Debate sobre cobrança de mensalidade expõe ignorância sobre tema

Há caminho legal para a pauta, mas ela é a manutenção do problema que diz enfrentar  

A eleição do combo “Bolsodoria” e a ascensão de auto-intitulados liberais nas casas legislativas deve significar o avanço da proposta de cobrança de mensalidades nas universidades públicas. O debate popularizou-se, mas tem ignorado a situação legal e ofuscado o problema que pretende resolver.

A quem caberia autorizar a cobrança de mensalidades? Para Vidal Serrano, professor de direito da PUC-SP, ao Legislativo Federal, através de Emenda Constitucional.

“O texto Constitucional estabeleceu a gratuidade do ensino público no inciso quarto do artigo 206 e, como não há autorização constitucional específica, essa cobrança seria contra a Constituição”. Entretanto, por não ser cláusula pétrea, pode ser mudada por Emenda. Serrano relembra que a própria Constituição possibilita interpretações divergentes.

Enquanto se garante a “gratuidade em estabelecimentos oficiais” (diferentemente das universidades municipais, que são autarquias), o inciso I do artigo 208 prevê “educação gratuita dos 4 aos 17 anos”. Para Serrano, as duas regras não se anulam. Esta última apenas reitera que parte importante do processo de ensino deve ser garantida pela Estado. A gratuidade constitucional do ensino superior não seria afetada.

Além disso, por se referir à administração pública, e não somente à União, o artigo 206 se aplica também às constituições estaduais, mesmo sem menção explícita, pelo chamado “princípio da simetria”. Logo, uma mudança no plano estadual, como cobrança de mensalidade na USP, seria inconstitucional.

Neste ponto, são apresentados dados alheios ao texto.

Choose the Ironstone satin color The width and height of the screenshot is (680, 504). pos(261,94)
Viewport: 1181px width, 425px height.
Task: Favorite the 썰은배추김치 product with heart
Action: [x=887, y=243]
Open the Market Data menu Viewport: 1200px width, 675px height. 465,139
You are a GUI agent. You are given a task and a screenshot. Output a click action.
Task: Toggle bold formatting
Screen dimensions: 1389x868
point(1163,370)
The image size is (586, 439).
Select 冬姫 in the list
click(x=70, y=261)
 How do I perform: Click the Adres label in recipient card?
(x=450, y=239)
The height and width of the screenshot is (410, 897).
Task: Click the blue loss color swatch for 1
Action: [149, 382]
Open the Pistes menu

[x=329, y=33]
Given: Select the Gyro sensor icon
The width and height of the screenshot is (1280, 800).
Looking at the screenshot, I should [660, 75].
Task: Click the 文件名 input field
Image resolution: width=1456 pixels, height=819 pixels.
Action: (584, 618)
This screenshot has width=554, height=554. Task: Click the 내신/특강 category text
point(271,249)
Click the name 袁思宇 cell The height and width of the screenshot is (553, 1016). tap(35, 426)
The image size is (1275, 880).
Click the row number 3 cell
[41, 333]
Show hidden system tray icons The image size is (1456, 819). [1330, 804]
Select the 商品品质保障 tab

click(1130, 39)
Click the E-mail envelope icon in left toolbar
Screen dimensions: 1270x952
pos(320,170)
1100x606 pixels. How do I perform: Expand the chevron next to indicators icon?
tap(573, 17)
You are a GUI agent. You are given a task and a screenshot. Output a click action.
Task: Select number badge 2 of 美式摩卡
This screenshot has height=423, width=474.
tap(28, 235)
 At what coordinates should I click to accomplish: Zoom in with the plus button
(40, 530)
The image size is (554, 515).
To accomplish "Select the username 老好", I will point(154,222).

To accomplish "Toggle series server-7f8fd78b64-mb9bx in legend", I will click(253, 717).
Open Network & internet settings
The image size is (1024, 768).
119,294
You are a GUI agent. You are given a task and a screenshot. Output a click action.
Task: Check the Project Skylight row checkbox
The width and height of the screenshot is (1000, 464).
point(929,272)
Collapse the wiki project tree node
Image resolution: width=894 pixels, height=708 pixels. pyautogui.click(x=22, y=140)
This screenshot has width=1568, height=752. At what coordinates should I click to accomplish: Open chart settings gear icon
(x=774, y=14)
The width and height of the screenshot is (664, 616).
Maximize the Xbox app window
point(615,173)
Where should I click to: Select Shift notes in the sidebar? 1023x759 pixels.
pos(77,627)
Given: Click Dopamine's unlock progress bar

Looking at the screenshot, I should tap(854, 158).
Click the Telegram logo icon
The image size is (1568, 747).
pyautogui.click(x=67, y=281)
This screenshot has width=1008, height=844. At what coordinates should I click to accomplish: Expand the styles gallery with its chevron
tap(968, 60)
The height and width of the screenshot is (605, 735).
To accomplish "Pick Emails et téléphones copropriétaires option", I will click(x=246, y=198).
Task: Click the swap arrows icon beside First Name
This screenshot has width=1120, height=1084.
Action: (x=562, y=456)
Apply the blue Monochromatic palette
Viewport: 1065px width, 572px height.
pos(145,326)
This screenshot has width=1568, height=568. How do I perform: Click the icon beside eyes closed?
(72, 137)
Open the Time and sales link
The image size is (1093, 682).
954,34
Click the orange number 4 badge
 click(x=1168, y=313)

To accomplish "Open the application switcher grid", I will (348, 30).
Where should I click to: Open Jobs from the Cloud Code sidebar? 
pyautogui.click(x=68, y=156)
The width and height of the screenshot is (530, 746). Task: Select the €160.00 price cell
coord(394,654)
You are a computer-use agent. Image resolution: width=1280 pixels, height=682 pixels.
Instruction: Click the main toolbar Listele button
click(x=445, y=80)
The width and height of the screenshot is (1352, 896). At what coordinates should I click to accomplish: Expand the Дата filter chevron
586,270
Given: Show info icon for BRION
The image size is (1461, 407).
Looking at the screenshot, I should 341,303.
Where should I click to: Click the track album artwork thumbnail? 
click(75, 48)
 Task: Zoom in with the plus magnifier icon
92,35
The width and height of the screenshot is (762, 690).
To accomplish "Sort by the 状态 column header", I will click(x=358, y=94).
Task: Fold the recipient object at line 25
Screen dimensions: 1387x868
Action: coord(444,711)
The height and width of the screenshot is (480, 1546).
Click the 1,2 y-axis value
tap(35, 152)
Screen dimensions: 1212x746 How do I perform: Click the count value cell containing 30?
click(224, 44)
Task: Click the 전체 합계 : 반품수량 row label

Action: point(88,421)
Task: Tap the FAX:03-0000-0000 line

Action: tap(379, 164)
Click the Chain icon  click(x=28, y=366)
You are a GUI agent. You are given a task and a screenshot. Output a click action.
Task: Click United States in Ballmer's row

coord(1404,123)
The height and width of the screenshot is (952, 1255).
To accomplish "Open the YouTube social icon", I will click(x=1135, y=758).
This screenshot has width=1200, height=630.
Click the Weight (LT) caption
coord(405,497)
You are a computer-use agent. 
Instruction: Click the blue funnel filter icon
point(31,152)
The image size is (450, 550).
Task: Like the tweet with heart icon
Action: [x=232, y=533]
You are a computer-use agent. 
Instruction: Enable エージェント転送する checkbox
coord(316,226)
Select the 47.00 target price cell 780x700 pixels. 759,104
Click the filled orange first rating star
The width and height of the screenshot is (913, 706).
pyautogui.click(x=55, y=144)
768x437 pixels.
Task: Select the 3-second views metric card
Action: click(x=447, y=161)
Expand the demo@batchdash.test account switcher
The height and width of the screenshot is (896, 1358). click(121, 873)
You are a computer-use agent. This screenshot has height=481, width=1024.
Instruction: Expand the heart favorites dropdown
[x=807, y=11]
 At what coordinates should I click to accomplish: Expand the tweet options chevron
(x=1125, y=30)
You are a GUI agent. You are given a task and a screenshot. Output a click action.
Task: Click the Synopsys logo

Também procurador do Ministério Público de São Paulo, Serrano acredita que o órgão tomará as medidas necessárias caso tente-se implementar uma cobrança de mensalidade sem emenda à Constituição Federal.

Reverter é melhor que compensar

Para o professor Floriano de Azevedo Marques Neto, diretor da Faculdade de Direito da USP, o debate sobre a cobrança desvirtua o que realmente deve ser discutido: a reversão dos benefícios da universidade para sociedade.

Azevedo Marques defende políticas para reforçar tal reversão, como “exigir a participação dos alunos em atividades de extensão”, algo já existente, como as atividades que vão dos serviços jurídicos gratuitos do Centro Acadêmico XI de Agosto ao atendimento do Hospital das Clínicas

Deve-se “evitar que alguém passe pela universidade pública adquirindo conhecimento apenas para o seu desenvolvimento particular”, afirma Azevedo Marques.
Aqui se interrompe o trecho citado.